Many charities have long ceased to challenge the powers that be.
Joseph Blake is a freelance journalist, co-founder of Transition Heathrow and campaigner with Plane Stupid
Mainstream charities and NGOs have become corporatised, choosing relationships with corporates and government instead of grassroots social change movements.
Of course charities do good work by supporting vulnerable people, but this isn’t enough.
This week, the Lobbying Bill was discussed again in Parliament. Rightly charities are up in arms at being silenced; but have they not already chosen to silence themselves?
One of the biggest critics of the Lobbying Bill, the Association of Voluntary Organisations, wrote in the Guardian last year under the headline ‘Charities must continue to challenge the powers that be’. Author of the article, Sir Stephen Bubb, has missed the boat: the fact is that charities have long ceased to challenge the powers that be.
The clearest evidence of the pact between senior staff at the big charities, politicians and corporates lies in the total absence of a radical voice from the charity sector in recent times.
Where are all the mainstream disabled charities up in arms against the devastating cuts to disabled services? This has been left to the very vocal but relatively small and under funded groups such as Disabled People Against Cuts (DPAC).
This applies across the board. Where are all the mainstream child poverty charities taking action against government policies which have led to one in six children living in poverty in the UK?
The problem is that campaigning for mainstream charities is too much like a game of chess. Everything is timid and tactical – better off producing a glossy brochure than taking to the streets. It’s a two steps forward, two steps backward approach, where “all are searching for answers with their right hand to problems that others in the room have created with their left”, said Peter Buffett writing recently in the New York Times.
Fundamentally, charities refrain from addressing structural issues. They are highly capable of dealing with the fallout of people who suffer in society, but they do not address the systems and structures which lie at the root of that suffering.
Charities also speak on behalf of others, which can be problematic.
Sid Baility, a DPAC member who previously worked for Disability Charity SCOPE as a project manager for five years, said:
“There is a shortfall of disabled people in senior positions. What is worse is that charities such as SCOPE increasingly run programmes and services on the basis of what will most likely receive funding, instead of what disabled people actually need.”
These issues of representation create a situation whereby charities’ primary concern is their own survival: the issues which are supposed to motivate them are relegated to second place.
Writing on this issue, disabled rights activist Mike Oliver said:
“Disabled people have more reasons than most to be critical of charities. Over the years, they have isolated us, incarcerated us, ignored us and spoken on our behalf as if they knew what we needed or wanted. They have begged on the streets for us and used us without our permission to raise money to support their bloated bureaucracies and out of touch governing councils.”
Leonard Cheshire Disability have also found themselves in the spotlight before. Charlie Smith, an ex-member of staff, spoke about major grants the organisation received from the likes of BAE Systems and Japan Tobacco International:
“Leonard Cheshire himself said that ‘anywhere there is a need for us we will be there, but we should be working towards building a society where we’re not needed’. When I worked for Leonard Cheshire Disability we literally took funding from an organisation that is directly responsible for making people disabled. I have lost all faith in charities”.

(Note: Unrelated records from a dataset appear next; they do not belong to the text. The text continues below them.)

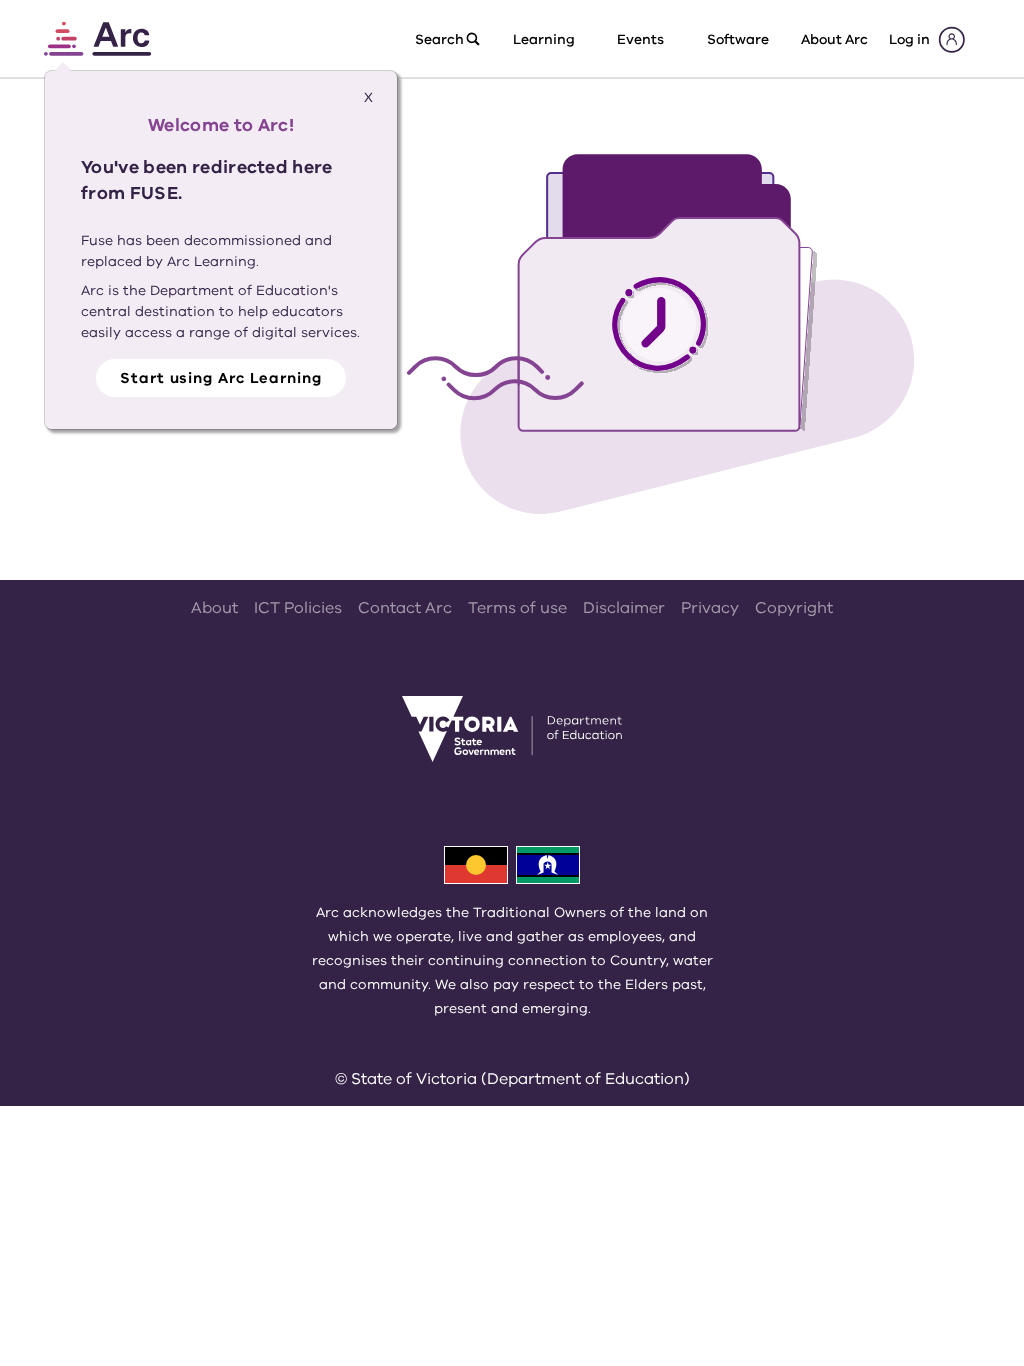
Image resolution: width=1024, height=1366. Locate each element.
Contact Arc (405, 608)
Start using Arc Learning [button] (221, 378)
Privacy (710, 608)
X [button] (368, 97)
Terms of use (517, 608)
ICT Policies (298, 608)
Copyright (794, 608)
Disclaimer (624, 608)
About (214, 608)
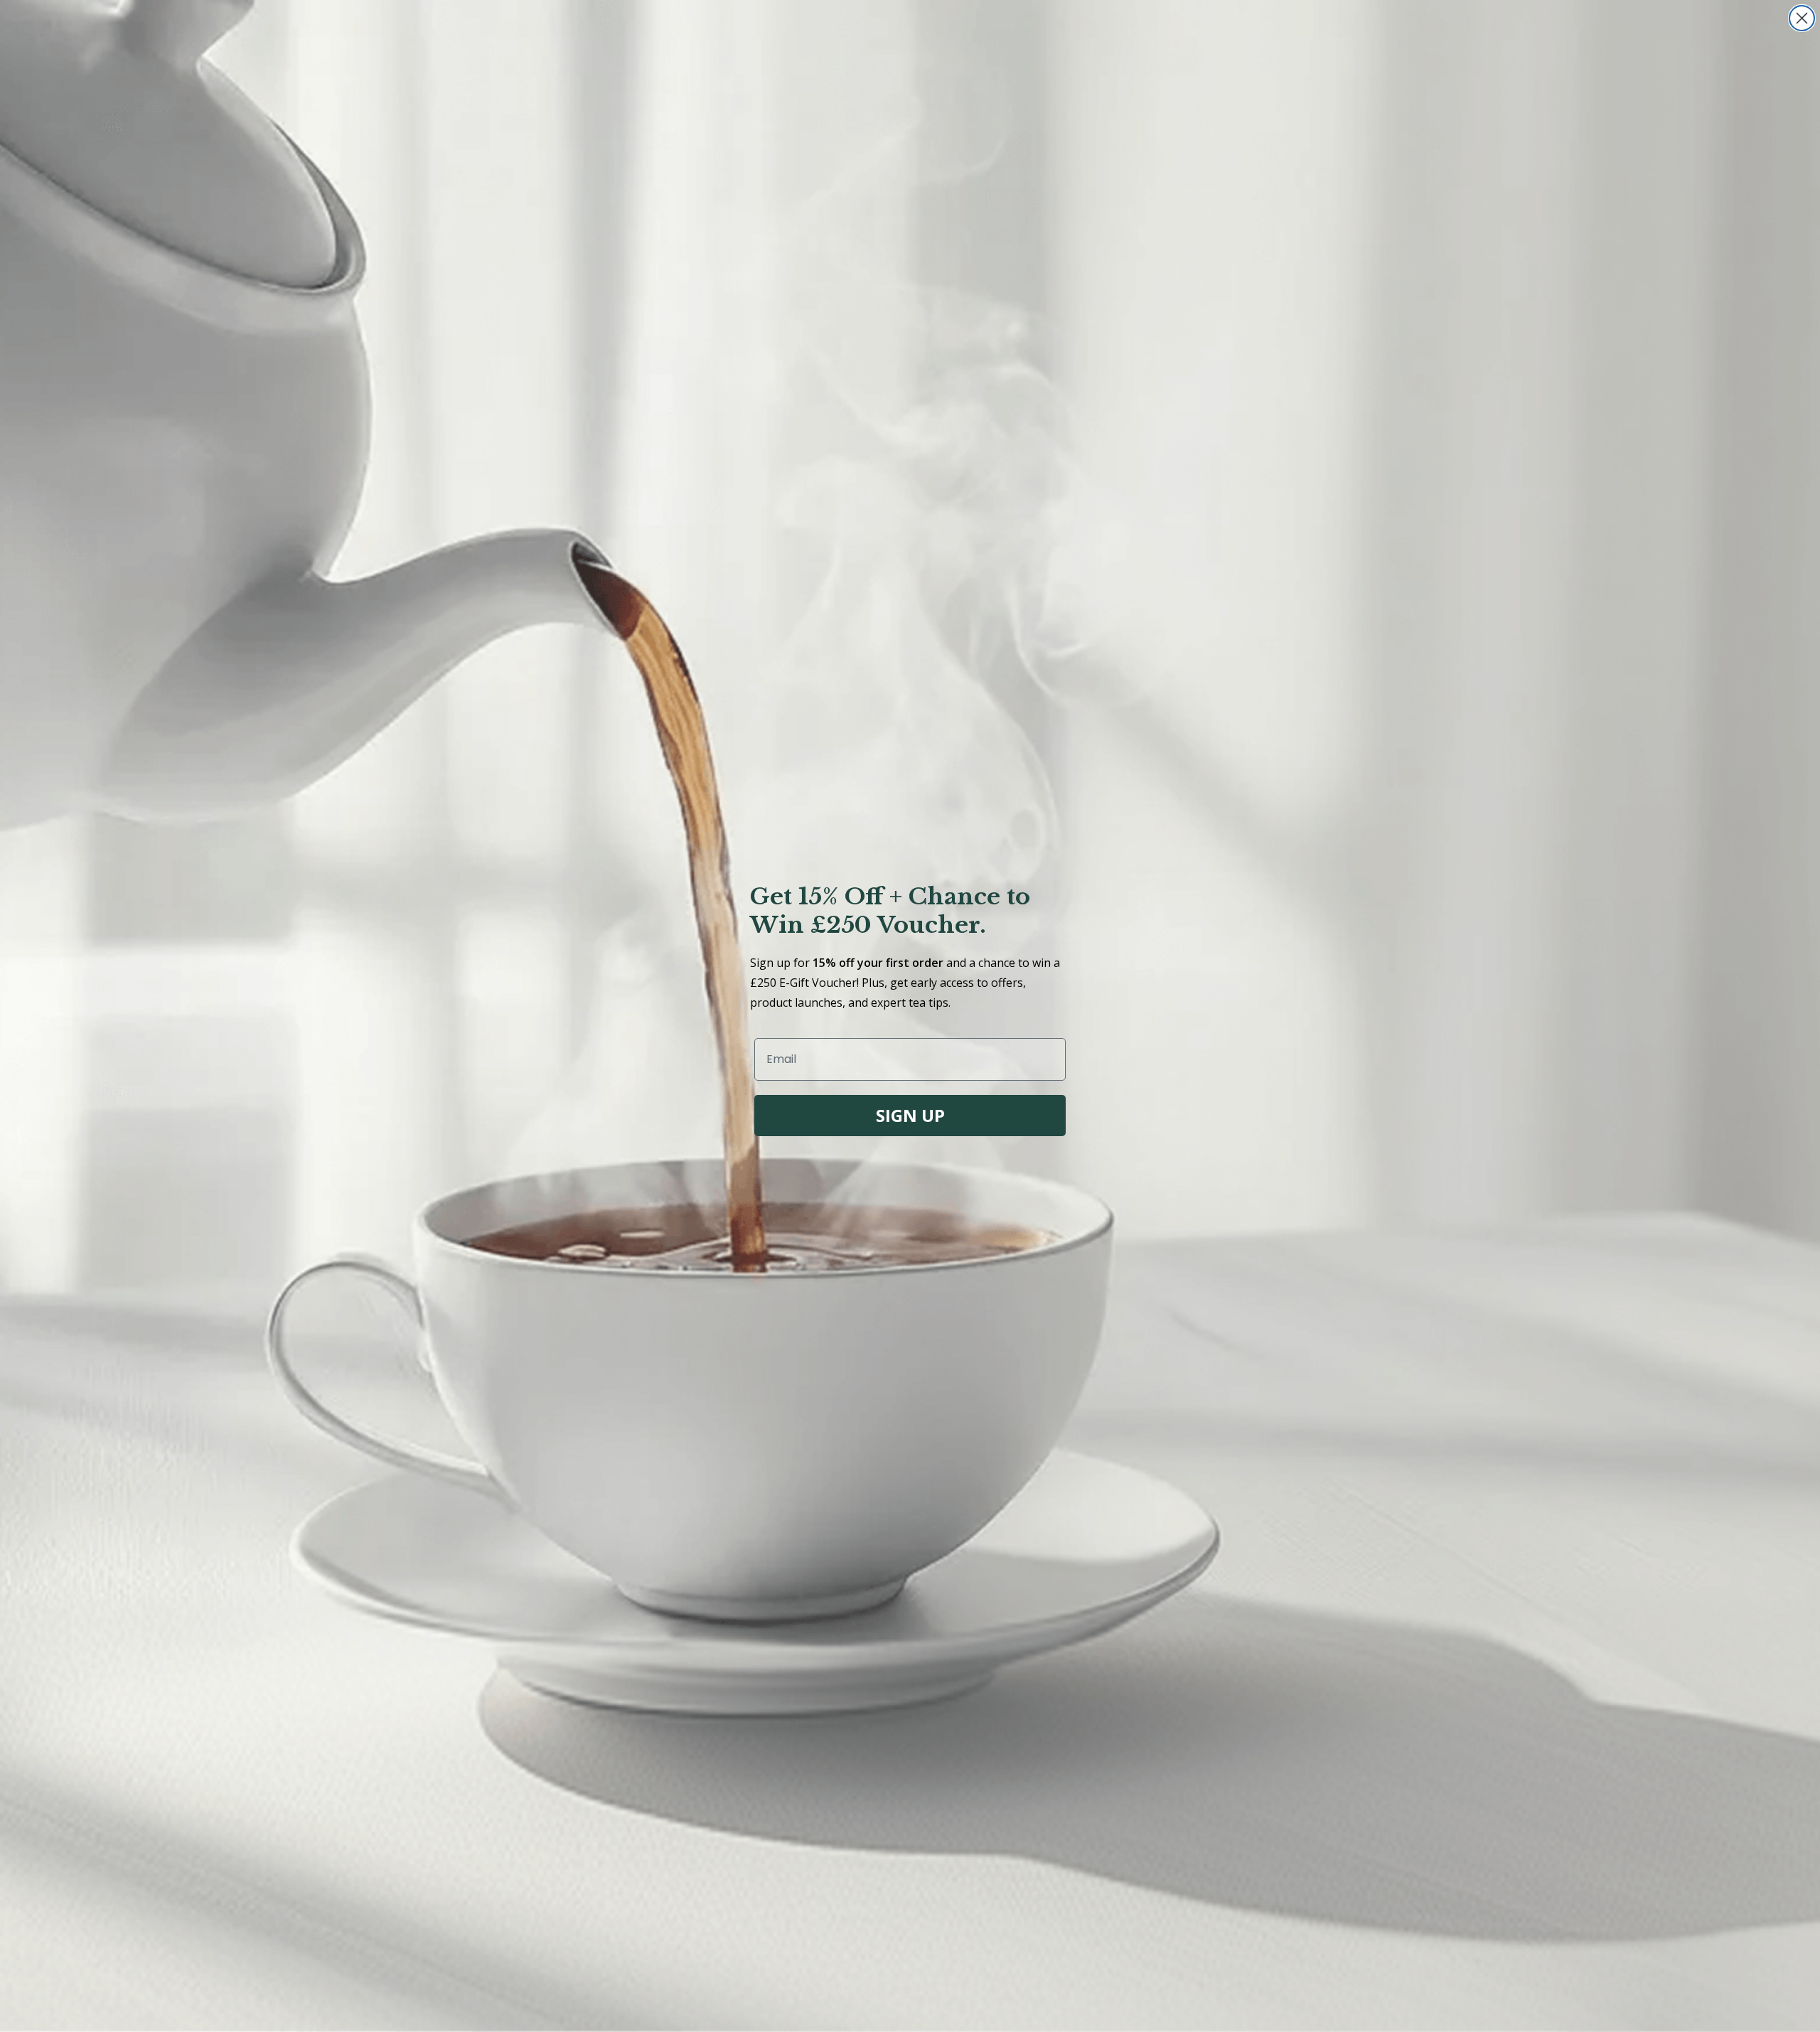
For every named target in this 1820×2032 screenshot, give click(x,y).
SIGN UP (910, 1115)
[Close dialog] (1801, 18)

There are strong comparisons here with the December Comic Relief and Save The Children BBC Panorama revelations.
Part of the problem is that power and money is held by a minority. Well-meaning people who are engaged within more grassroots organisations know that these types of groups just don’t receive the funding to pay full or even part-time staff.
These types of people then get sucked into the charitable industrial complex because they need to earn a living. It’s fair enough, but is a depressing process where once radical activists become professionalised and co-opted.
The launch of Edge Fund in the last year is an interesting development as they are one of the first funding networks in the UK to rule out funding to charities.
Charities should continue fighting the lobbying bill but then must take a long hard look at themselves and what there role has become in society.
3 Responses to “Have charities become too corporate?”
swatnan
Yes, they’ve been forced to adopt business practices just to stay afloat; 70% of their time and energy goes into fund raising when it should go into … well the relief of poverty and that sort of thing. Its all so counter productive and the Govt is asking them to actually deliver the Services that the Govt itself should be delivering. Its a disgrace.
Edge Fund
Great article! To clarify Edge Fund fund supports grassroots groups, those led by and for communities facing injustice and those seeking systemic change. Small groups without substantial funding are more independent and able to tell it like it is! We also put the decision-making into the hands
of those affected by our decisions – ie the groups and communities we fund.
John McPartland
When a charity takes an annual amount from a government, paid from taxpayers money it ceases to be a charity and becomes a pressure group in order to maintain that income. And to those “charities” that take such money – I have already given, go away.